-- Instruction --
Identify every line in the records below that contains the string "will", and copy each one. Case counts.

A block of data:
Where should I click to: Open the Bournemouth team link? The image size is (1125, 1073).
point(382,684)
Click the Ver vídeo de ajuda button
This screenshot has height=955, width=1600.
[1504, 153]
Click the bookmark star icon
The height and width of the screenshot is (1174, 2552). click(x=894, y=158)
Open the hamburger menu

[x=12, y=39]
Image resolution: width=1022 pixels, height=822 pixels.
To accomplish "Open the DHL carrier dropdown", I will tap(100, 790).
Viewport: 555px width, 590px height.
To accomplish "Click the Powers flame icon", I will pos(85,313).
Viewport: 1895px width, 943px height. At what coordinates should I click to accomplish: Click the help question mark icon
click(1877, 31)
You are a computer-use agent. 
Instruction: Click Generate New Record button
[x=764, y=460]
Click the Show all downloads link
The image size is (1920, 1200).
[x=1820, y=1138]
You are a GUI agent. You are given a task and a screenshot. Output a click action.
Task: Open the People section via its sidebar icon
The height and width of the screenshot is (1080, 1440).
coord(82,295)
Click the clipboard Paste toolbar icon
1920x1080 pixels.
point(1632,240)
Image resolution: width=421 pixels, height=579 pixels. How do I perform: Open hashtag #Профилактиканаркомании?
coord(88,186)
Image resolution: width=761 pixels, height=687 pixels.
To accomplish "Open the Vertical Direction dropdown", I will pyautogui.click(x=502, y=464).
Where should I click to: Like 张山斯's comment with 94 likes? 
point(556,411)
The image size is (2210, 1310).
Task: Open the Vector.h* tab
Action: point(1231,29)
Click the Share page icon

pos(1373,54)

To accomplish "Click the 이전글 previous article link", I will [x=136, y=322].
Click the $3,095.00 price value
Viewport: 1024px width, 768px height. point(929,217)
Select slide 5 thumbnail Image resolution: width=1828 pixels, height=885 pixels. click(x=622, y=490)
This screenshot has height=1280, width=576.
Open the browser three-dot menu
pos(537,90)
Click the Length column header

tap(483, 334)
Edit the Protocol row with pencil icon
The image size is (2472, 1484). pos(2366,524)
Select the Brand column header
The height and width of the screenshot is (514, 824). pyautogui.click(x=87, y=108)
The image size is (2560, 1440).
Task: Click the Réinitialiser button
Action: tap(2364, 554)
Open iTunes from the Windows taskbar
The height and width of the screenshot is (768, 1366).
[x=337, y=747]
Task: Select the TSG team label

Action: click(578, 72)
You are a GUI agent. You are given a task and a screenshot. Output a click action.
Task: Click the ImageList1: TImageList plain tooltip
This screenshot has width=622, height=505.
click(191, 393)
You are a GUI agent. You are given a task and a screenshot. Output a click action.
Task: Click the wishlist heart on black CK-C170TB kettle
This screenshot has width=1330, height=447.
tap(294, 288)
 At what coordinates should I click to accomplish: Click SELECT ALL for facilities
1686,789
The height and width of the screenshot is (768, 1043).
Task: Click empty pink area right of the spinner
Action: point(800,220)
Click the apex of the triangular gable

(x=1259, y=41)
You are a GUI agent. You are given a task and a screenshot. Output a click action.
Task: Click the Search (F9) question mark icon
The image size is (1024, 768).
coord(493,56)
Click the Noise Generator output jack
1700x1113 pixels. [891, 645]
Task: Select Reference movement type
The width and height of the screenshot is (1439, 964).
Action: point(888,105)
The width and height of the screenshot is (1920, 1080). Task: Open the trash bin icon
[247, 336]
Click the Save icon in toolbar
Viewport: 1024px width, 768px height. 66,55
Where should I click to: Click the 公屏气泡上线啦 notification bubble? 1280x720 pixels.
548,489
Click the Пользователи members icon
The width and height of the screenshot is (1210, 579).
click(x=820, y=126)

-- Full solution --
To accomplish "Open the DHL carrier dropdown", I will tap(100, 790).
To accomplish "Click the Powers flame icon", I will pos(85,313).
To accomplish "Open the Vertical Direction dropdown", I will pyautogui.click(x=502, y=464).
To accomplish "Click the 이전글 previous article link", I will [x=136, y=322].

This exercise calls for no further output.